= PROBLEM DETAILS =
Determine how many lines in the listing below contain the word "screenshot", then state that number by itself.

───── INFORMATION SUPPLIED

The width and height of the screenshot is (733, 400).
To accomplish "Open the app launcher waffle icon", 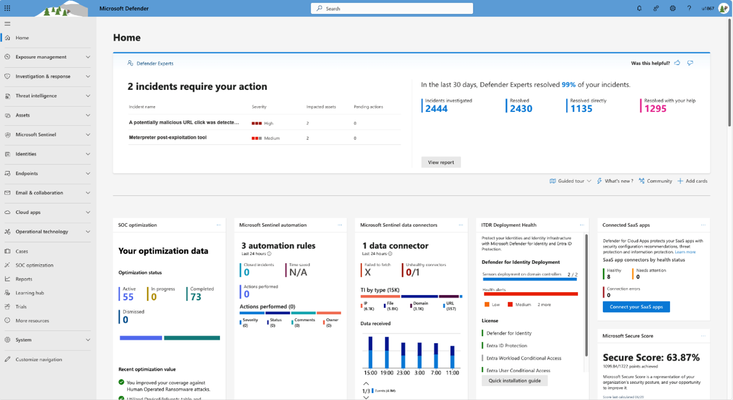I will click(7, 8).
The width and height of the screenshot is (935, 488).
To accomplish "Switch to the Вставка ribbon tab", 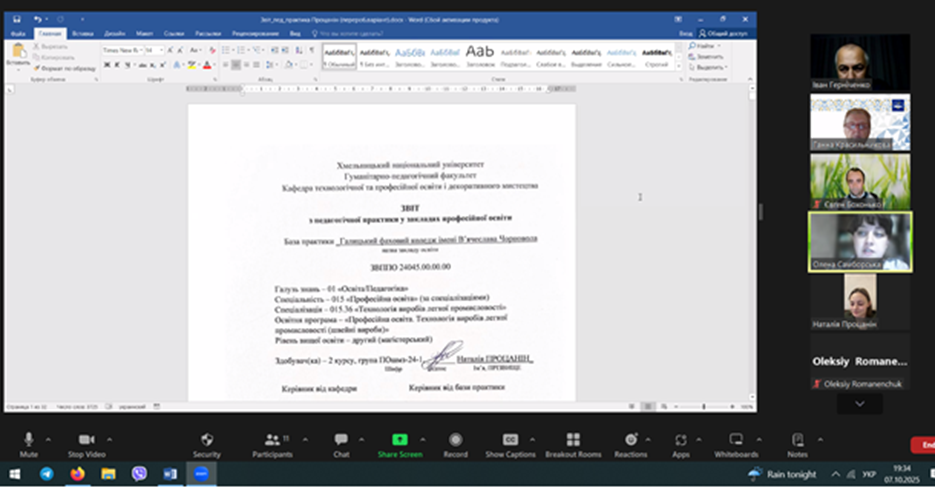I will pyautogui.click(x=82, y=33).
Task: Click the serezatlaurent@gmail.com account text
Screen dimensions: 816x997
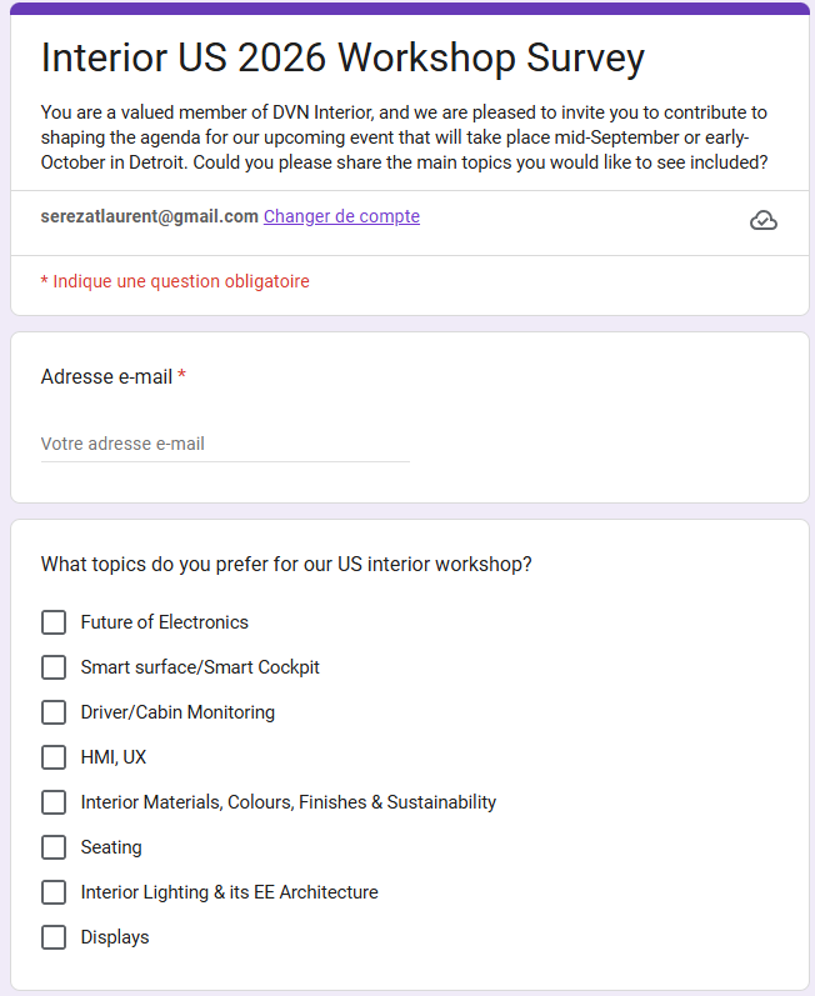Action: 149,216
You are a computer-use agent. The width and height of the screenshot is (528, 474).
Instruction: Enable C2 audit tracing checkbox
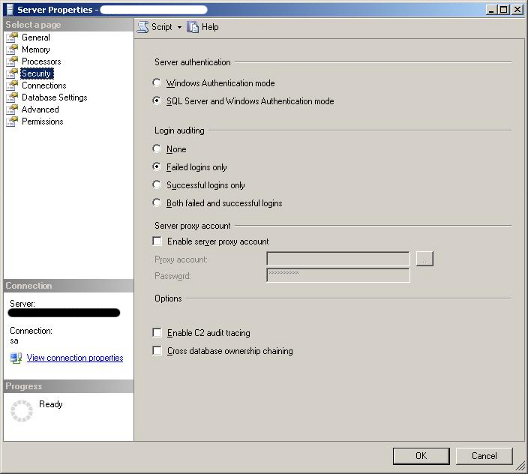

──────────

= ANSWER BOX =
3